> Extract provided
┄┄┄┄┄┄┄┄┄┄┄┄┄┄┄┄┄┄┄┄
Edge Server Publication

From Fusion Registry Wiki
Revision as of 00:56, 29 September 2022 by Mnelson (talk | contribs) (Note)
Jump to navigation Jump to search


Note

Fusion Registry v10 only. Fusion Registry 11 requires the updated Fusion Edge Server to obtain and compile the Environment

Overview

By design, the Fusion Registry does not directly integrate with the Fusion Edge server, instead it is capable of generating content that can be published to it. The genearted content consists of a single zip file, as required by the Fusion Edge Server for ingestion.

Edge Server 'environments' can be described in the Fusion Registry, the puspose for describing an environment is to enable the Fusion Registry to know what content is should include/exclude from the published content. There is no direct or indirect relationship between the Fusion Registry and the Fusion Edge Server, so the 'environment' definition is simply to help administrators maintain a packaging definition.

The Fusion Registry User Interface supports the creation of an environment definition, and can be used to generate the publication file for the Fusion Edge Server. It is also possible to drive both processes using the Fusion Registry web services.

The process of publishing the generated content to the Fusion Edge server is beyond the remit of the Fusion Registry, and therefore is either a manual process, or an automated task using scripts which are external to, and not goverened by, the Fusion Registry

Environment Definition

The Fusion Edge Server Environment Definition consists of the following properties

Property Purpose
Id Unique Identifier. This is used when performing operations such as changing definitions, or generating a publication
Description Human readable description of the environment
Include Data whether to include datasets in the publication (or structural metadata only) (yes/no/or a specific list)
Include Reference Metadata true/false - whether to include reference metadata in the publication
Include Provisions true/false - related to the inclusion of data, whether to include Provision Agreements in the publication, or just the Dataflows
Edge Organisation optional. This can be set to any Data Provider,Data Consumer, or Agency in the Fusion Registry. When generating content for the Fusion Edge Server, the environment will be treated as a user, with the same security rules applied as if the linked Organisation were requesting structures or data. The default setting is anonymous user.
Enforce Embargo if set to true, then an Embargo date/time must be set when generating the Edge Server content

Edge Server Content and Security

The Fusion Registry is responsible for generating Fusion Edge Server content when it recives the command to build a publication for the given environment. The default content, if data and refernce metadata is not included, is to include all structural metadata with the exception of those restricted due to security rules. Security rules may also result in a subset of lists to be exported, for example if a security rule is applied to a specific Code in a Codelist to make it restricted, then it will not be included in the published Codelist. If data is included then all datasets will be included, with the exception of those restricted due to security rules. Security rules may also result in a subset of a dataset to be included (for example if a secuirty rule is provided to make any observation with OBS_CONF=C private, then it will not be included in the published dataset). The environment definition may provide a finite list of Datasets to include, which will operate in conjuntion with security rules of the Fusion Registry. If Provision Agreements are set to be excluded from the Publication, then so to are any Content Constraints against the Provision Agreement and any Categorisations that reference a Provision Agreement.
┄┄┄┄┄┄┄┄┄┄┄┄┄┄┄┄┄┄┄┄
> Given material
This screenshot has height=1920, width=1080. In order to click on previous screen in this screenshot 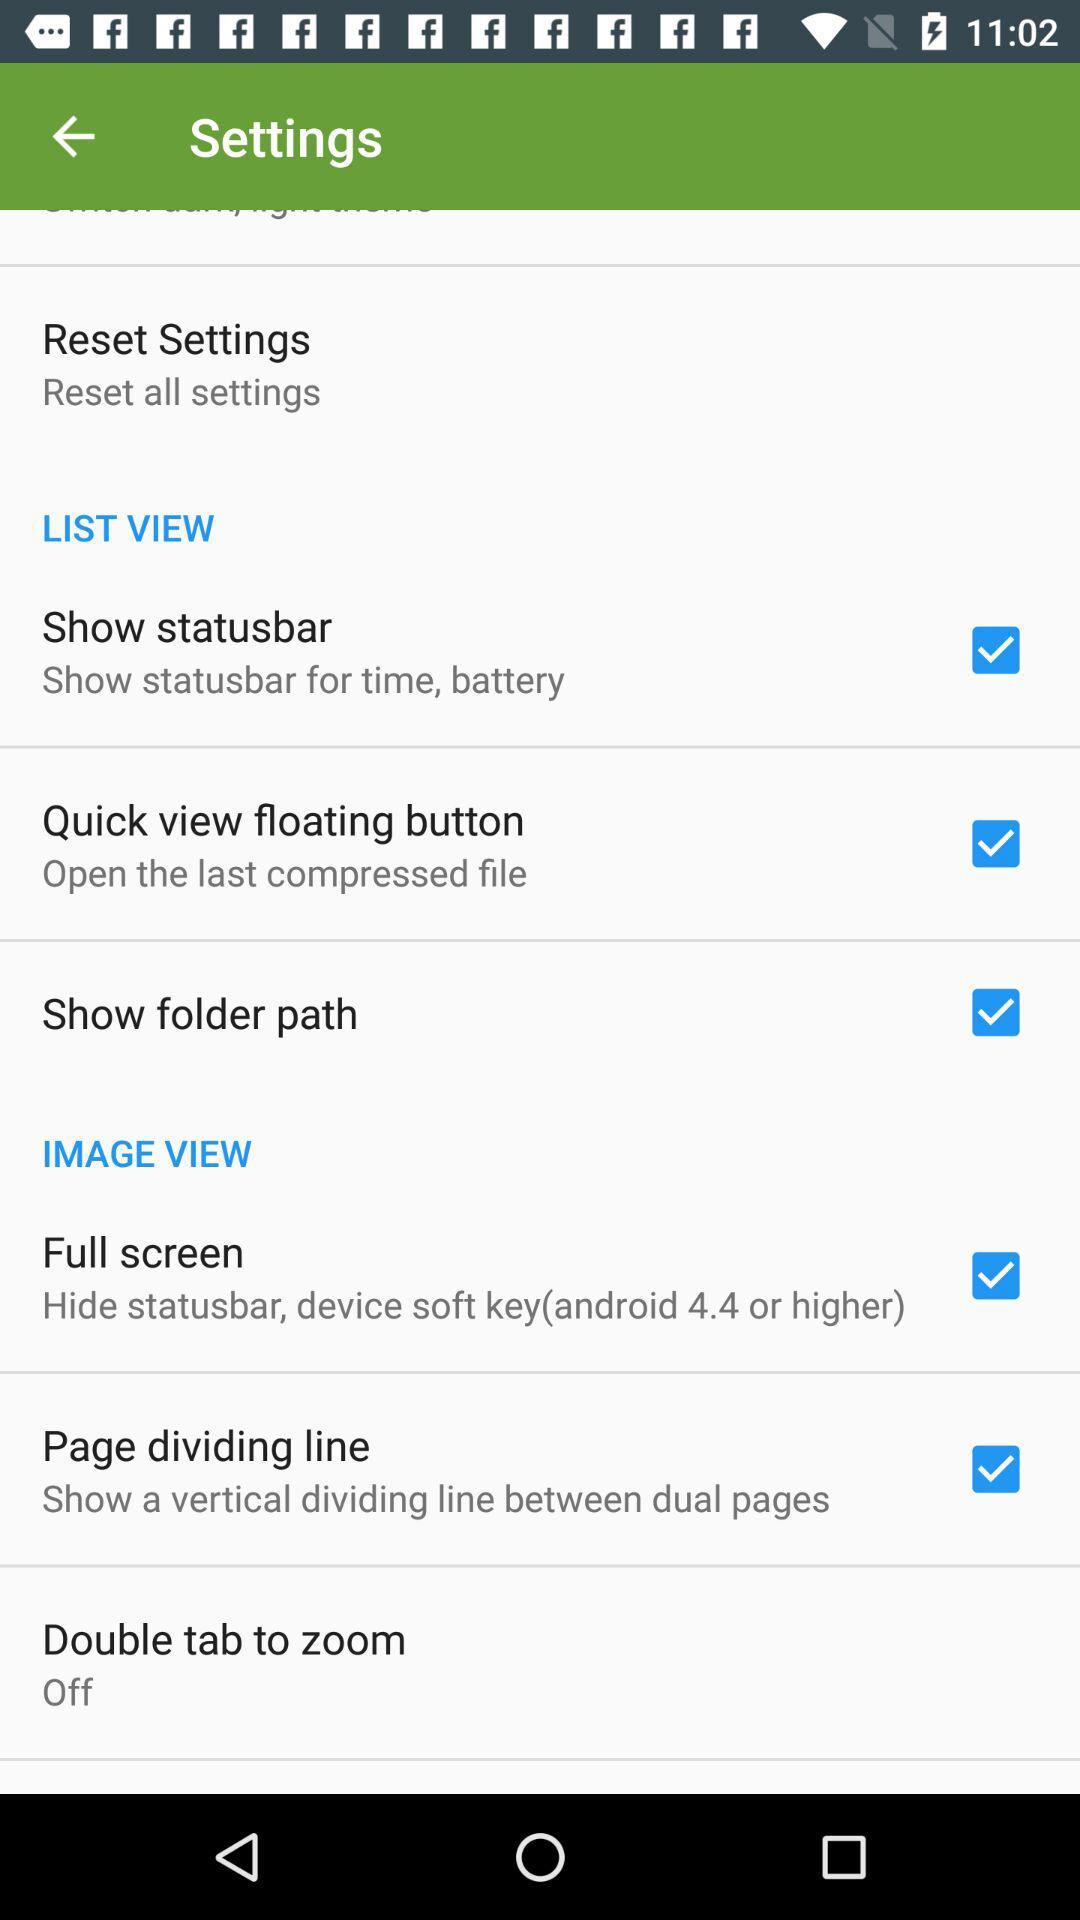, I will do `click(72, 135)`.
┄┄┄┄┄┄┄┄┄┄┄┄┄┄┄┄┄┄┄┄
> Work instructions
Rewrite the passage of the Edge Server publication wiki page above from "Include Reference Metadata true/false" to "is anonymous user.", changing "anonymous user" to "guest user".

> Answer
Include Reference Metadata true/false - whether to include reference metadata in the publication
Include Provisions true/false - related to the inclusion of data, whether to include Provision Agreements in the publication, or just the Dataflows
Edge Organisation optional. This can be set to any Data Provider,Data Consumer, or Agency in the Fusion Registry. When generating content for the Fusion Edge Server, the environment will be treated as a user, with the same security rules applied as if the linked Organisation were requesting structures or data. The default setting is guest user.